Desperate Housewives
I think my head hurts from all this.
1. Paul, you are one sloppy murderer. You bury Mrs. Huber in broad daylight and to top it off, you waste time trying to scrub blood off those clothes. What the hell — just drive across town and throw them in a dumpster that no one would ever look in. C'mon! Think!
2. Admitting you accidentally killed your baby sister appears to be an effective prelude to putting the moves on a girl you like. Kids these days. Grand Theft Auto and now this.

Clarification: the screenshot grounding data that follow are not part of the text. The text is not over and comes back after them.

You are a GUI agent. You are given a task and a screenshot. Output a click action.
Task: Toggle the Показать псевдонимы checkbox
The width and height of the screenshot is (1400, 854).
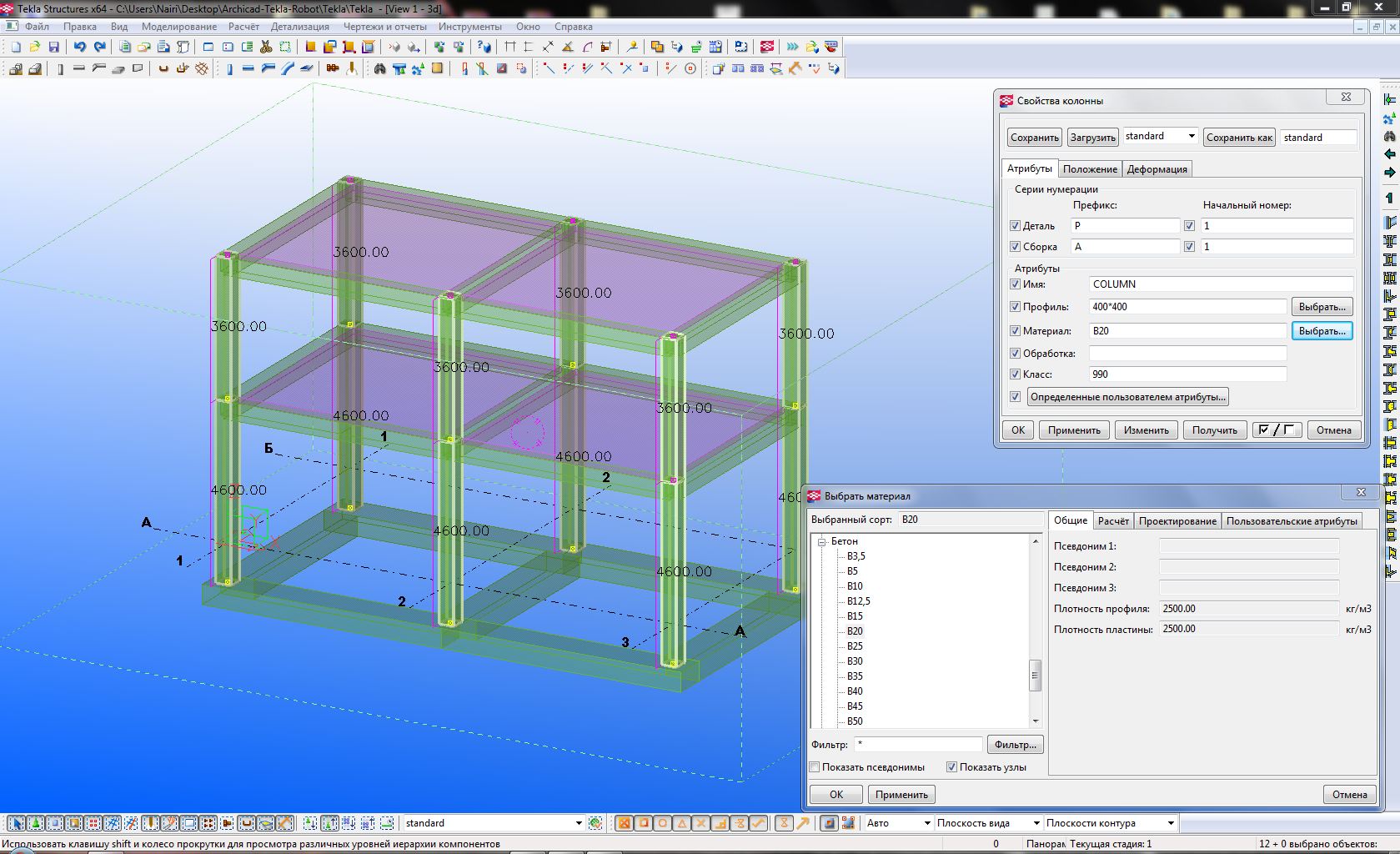[815, 767]
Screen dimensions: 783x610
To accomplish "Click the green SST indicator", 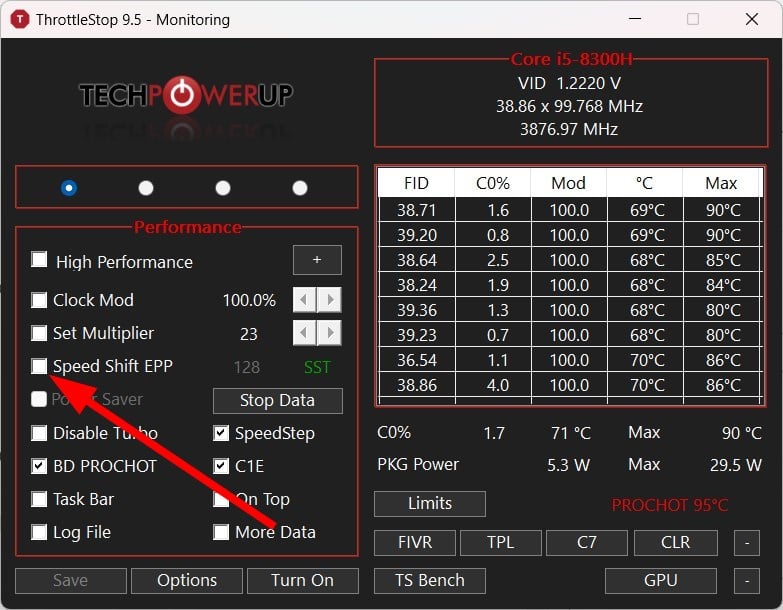I will (317, 367).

3. There aren't many mothers who would have a satisfied smile upon hearing that their sons had been caught with marijuana, but, gosh darn it, Bree Van De Kamp is one of 'em. (Is it somehow wrong that she's my favorite character now? Well, except the throwing-urine-at-her-husband part.)
4. Two favorite lines:
"For God's sake Helen, this is for charity!" — Susan, who thought she was wrestling John's mother Helen because Susan took her spot in the fashion show, but in fact was battling her because Helen believed she was the neighborhood temptress.
"Hi, Danielle, how was school? Where does Andrew keep his marijuana?" — Bree sweetly greeting her daughter outside their home.
5. I'm still not sure I buy Gabrielle coming clean to John's mother because of Susan's little talk. Regardless, even though I realized it at the last second, it was still a nice twist at the end when Carlos was arrested instead of the amoral jailbait-dater.
6. And lastly, another nice curveball was thrown when we heard that the trunk contained an "adult" body.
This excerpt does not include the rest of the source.